Task requirements → Pictures should be omitted; restate word for word the lines from the one holding "Click the MA20 63.628 indicator label" through the last line of the entries below.

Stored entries

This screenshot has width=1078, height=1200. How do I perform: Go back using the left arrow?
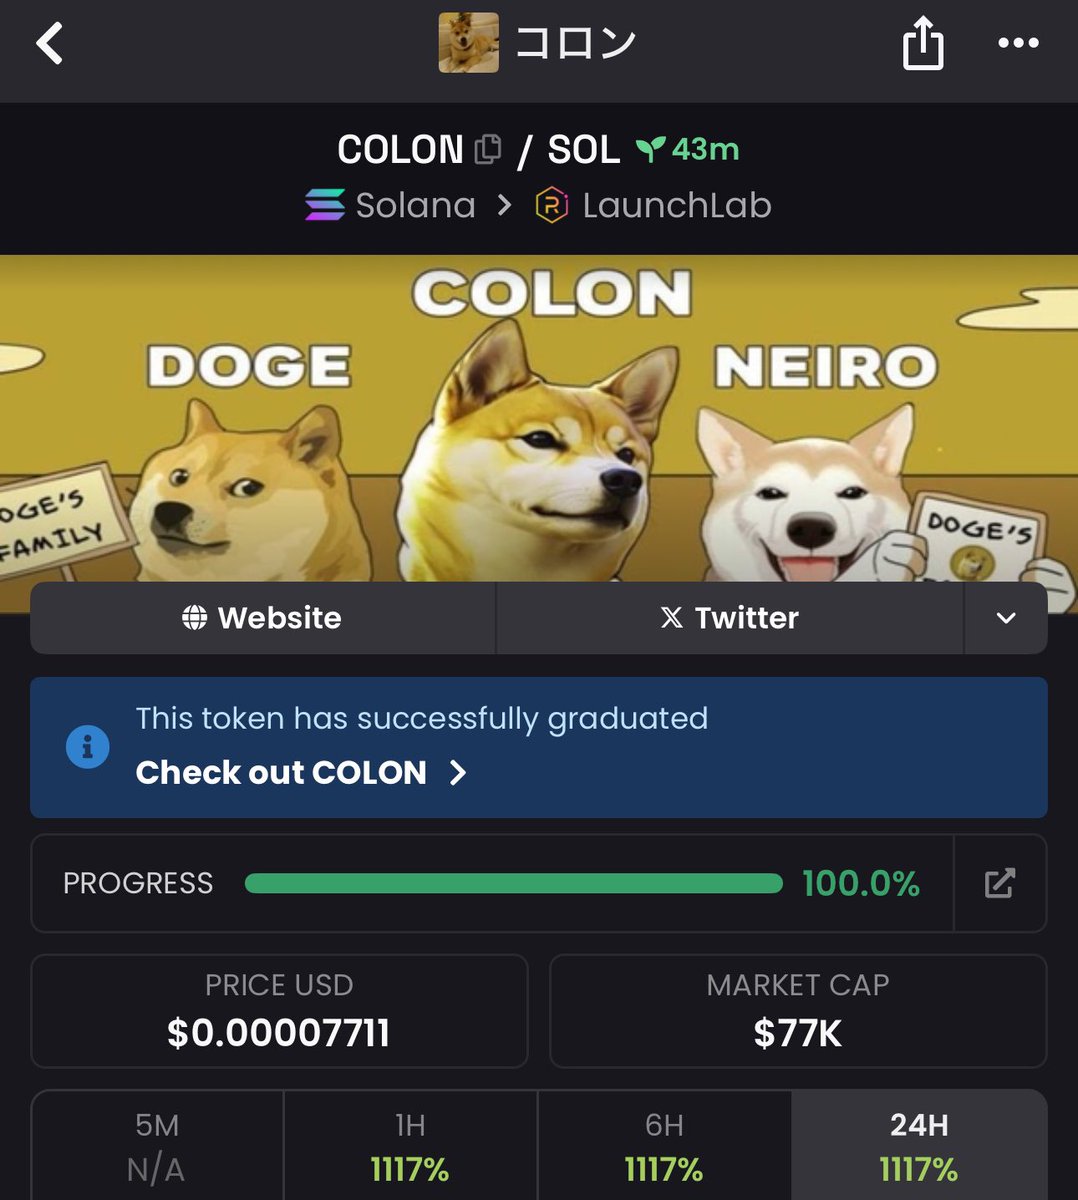click(49, 43)
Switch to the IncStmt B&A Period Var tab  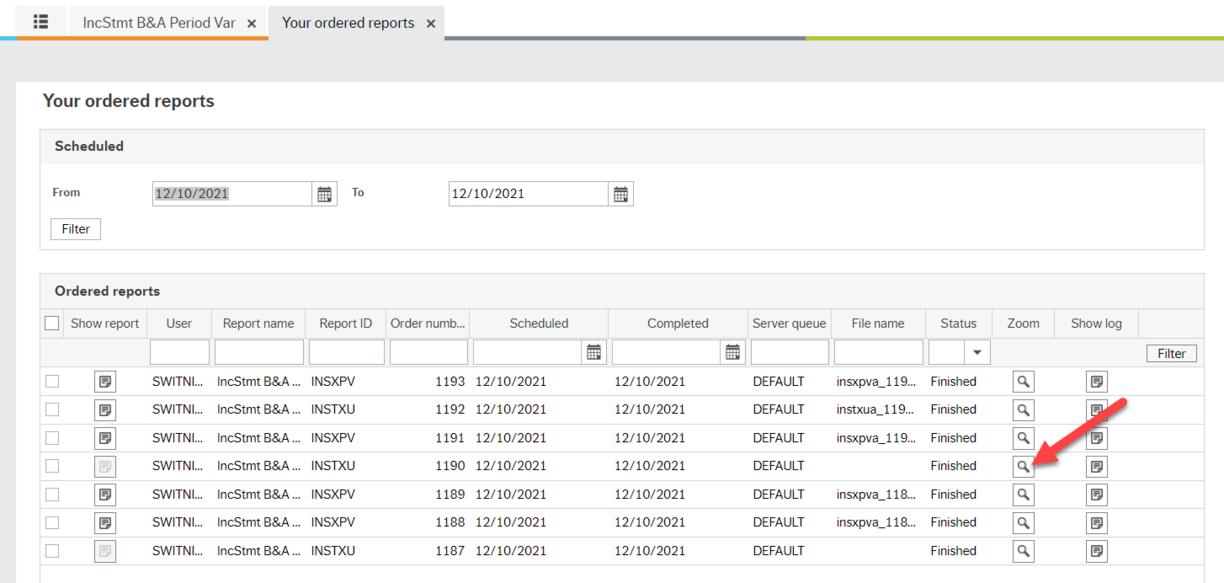[x=160, y=22]
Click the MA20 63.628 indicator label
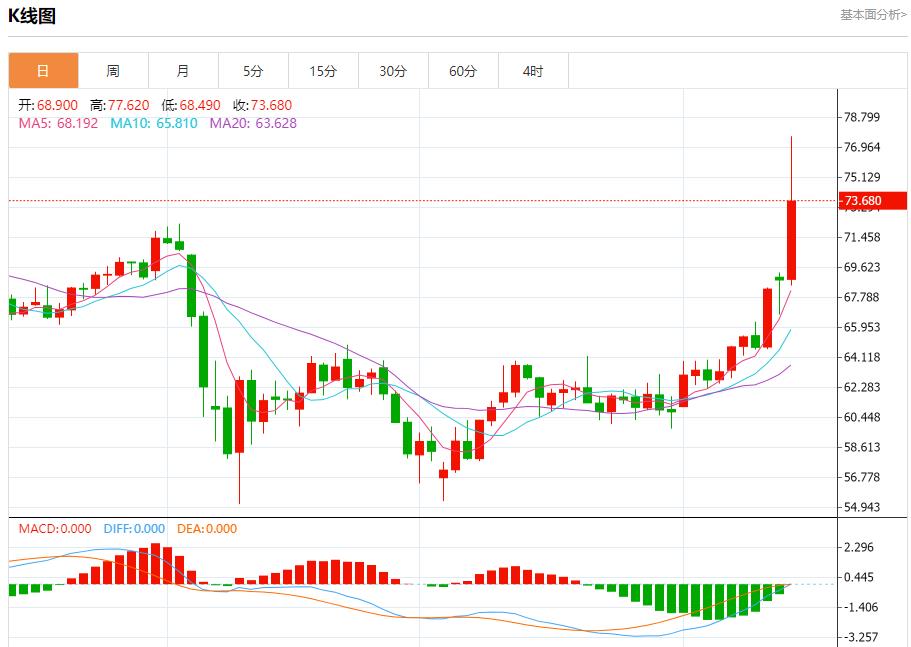This screenshot has height=647, width=911. pos(253,123)
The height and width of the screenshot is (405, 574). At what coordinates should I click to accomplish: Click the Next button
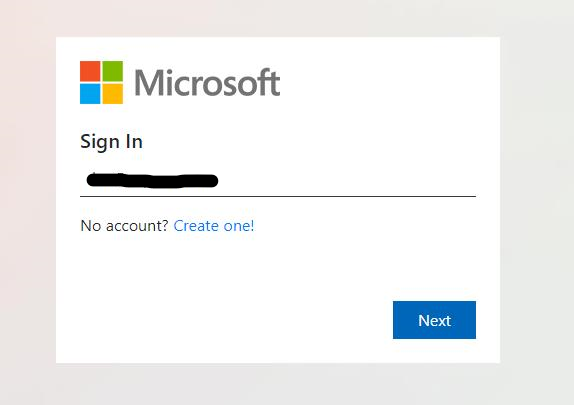pyautogui.click(x=434, y=320)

Written answer →
Click the MA20 63.628 indicator label
This screenshot has height=647, width=911. pos(253,123)
The height and width of the screenshot is (405, 574). At what coordinates should I click to accomplish: Click the Next button
pyautogui.click(x=434, y=320)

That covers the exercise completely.